(TASK ITEM): Scan the material that follows. Copy every line containing the word "computer".

(STORED DATA):
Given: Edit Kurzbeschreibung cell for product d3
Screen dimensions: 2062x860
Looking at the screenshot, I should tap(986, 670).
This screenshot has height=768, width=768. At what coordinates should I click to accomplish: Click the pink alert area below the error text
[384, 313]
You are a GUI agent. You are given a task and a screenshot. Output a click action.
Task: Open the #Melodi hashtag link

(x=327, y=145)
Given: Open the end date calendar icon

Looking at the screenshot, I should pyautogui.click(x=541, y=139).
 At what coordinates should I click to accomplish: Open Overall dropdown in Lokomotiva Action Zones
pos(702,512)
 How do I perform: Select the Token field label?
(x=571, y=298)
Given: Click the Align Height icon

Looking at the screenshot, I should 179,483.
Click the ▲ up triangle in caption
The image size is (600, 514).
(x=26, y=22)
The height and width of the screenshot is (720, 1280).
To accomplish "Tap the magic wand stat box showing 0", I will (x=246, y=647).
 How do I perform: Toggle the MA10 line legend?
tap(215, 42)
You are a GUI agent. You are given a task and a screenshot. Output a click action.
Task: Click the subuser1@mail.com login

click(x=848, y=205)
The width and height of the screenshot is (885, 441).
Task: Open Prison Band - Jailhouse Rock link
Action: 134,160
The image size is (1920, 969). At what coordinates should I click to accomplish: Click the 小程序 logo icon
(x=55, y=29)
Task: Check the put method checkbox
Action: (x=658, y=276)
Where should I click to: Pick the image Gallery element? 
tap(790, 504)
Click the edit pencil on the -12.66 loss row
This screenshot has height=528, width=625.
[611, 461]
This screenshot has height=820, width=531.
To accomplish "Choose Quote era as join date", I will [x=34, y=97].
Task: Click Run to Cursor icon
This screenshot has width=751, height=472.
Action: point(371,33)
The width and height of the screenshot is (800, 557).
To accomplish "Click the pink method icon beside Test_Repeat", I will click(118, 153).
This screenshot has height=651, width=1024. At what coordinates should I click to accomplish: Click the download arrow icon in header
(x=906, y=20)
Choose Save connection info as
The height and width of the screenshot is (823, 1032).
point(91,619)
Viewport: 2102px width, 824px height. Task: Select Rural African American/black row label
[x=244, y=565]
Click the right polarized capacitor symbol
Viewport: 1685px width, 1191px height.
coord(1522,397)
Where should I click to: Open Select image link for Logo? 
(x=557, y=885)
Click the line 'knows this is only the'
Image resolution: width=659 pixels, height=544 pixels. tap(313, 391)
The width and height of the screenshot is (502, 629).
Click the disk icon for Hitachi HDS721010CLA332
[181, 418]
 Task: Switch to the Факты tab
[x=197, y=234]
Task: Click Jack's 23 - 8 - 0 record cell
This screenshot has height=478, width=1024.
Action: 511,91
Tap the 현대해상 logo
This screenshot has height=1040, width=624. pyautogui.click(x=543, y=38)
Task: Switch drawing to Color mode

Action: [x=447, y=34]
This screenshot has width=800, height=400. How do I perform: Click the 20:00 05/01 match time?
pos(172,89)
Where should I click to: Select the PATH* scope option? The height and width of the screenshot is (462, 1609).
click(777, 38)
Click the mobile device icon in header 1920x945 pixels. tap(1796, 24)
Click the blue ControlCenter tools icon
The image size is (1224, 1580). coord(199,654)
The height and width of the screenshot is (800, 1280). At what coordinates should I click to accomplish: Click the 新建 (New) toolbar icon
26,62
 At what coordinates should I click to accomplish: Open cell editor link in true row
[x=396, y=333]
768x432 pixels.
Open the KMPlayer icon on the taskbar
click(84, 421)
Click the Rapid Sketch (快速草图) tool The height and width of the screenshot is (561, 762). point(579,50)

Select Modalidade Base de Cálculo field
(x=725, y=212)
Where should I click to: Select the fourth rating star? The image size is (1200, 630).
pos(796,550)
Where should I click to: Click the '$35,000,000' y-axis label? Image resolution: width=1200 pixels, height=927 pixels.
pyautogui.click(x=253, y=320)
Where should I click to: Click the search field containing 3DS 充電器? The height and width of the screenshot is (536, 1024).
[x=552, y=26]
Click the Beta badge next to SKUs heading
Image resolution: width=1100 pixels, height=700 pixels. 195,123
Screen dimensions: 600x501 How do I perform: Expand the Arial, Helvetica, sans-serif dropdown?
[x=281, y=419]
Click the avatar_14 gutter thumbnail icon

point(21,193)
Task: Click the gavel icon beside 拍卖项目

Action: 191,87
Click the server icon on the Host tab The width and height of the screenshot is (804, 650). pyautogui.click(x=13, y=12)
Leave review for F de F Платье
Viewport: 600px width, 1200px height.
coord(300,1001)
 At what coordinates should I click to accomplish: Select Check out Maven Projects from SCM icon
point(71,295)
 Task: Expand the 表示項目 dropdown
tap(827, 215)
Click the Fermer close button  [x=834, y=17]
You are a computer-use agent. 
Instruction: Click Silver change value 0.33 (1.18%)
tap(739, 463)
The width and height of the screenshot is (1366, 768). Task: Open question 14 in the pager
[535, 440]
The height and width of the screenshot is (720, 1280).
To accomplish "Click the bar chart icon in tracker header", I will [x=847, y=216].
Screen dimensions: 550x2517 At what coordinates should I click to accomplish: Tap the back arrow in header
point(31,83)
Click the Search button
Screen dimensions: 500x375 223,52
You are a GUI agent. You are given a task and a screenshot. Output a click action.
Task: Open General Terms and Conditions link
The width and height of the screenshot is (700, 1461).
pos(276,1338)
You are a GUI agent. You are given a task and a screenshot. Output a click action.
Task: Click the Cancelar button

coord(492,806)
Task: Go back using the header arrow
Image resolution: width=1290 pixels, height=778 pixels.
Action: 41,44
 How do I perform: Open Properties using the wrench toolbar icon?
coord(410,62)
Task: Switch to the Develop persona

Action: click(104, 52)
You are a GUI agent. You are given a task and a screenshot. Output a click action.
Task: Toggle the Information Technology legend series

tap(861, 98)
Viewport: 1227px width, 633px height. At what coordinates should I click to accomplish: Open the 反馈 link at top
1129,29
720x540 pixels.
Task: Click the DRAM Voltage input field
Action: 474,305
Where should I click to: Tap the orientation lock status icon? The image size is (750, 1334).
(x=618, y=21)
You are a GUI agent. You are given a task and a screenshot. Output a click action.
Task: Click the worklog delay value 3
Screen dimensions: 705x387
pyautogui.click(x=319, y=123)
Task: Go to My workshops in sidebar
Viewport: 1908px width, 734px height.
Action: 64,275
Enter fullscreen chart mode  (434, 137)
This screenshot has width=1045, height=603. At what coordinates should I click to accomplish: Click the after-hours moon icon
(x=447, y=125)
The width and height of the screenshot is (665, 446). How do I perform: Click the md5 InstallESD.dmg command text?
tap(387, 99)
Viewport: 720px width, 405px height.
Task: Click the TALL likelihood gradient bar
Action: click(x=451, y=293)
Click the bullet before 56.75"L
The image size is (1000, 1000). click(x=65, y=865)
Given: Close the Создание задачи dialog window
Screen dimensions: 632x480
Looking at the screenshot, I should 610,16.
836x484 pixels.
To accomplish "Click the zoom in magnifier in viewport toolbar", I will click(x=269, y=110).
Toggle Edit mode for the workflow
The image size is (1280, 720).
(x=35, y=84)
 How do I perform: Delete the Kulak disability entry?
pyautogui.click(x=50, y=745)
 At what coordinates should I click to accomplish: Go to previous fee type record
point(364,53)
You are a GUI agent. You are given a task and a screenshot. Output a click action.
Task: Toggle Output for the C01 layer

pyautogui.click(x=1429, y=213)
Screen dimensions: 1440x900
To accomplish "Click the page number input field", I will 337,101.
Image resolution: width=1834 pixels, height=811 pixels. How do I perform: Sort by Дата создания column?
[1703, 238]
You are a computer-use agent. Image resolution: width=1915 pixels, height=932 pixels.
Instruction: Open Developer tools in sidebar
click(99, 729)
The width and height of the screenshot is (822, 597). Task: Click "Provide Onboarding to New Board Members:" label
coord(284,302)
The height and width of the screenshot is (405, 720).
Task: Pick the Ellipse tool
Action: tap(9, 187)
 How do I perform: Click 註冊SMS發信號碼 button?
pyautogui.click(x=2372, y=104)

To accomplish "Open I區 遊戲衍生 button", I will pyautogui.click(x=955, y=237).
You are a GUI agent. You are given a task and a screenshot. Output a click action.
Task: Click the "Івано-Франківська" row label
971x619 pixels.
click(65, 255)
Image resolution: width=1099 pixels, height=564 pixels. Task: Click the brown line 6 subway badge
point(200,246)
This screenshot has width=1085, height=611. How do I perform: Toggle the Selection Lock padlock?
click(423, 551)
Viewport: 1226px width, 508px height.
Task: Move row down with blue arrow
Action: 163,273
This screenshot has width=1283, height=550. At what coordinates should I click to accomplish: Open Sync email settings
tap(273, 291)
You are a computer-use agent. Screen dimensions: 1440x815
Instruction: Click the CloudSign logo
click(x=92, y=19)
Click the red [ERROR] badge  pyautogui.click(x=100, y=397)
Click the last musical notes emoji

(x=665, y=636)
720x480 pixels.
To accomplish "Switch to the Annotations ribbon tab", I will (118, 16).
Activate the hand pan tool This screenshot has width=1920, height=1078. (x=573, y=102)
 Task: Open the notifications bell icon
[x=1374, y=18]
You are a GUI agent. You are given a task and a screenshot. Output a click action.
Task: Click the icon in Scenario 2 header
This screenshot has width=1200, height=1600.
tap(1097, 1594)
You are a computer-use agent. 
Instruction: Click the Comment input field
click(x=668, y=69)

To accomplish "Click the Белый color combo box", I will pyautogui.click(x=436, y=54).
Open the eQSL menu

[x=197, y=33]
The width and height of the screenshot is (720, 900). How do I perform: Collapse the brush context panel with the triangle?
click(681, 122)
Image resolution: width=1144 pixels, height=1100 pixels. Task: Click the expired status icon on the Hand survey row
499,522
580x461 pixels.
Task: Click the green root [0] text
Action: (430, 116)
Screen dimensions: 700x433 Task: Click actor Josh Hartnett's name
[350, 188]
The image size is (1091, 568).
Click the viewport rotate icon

(SOLVED EXERCISE):
You are a computer-use agent. 
You are a computer-use agent. Image resolution: width=1915 pixels, height=932 pixels.
You are a computer-use agent. Screen dimensions: 1440x815
You are a computer-use agent. 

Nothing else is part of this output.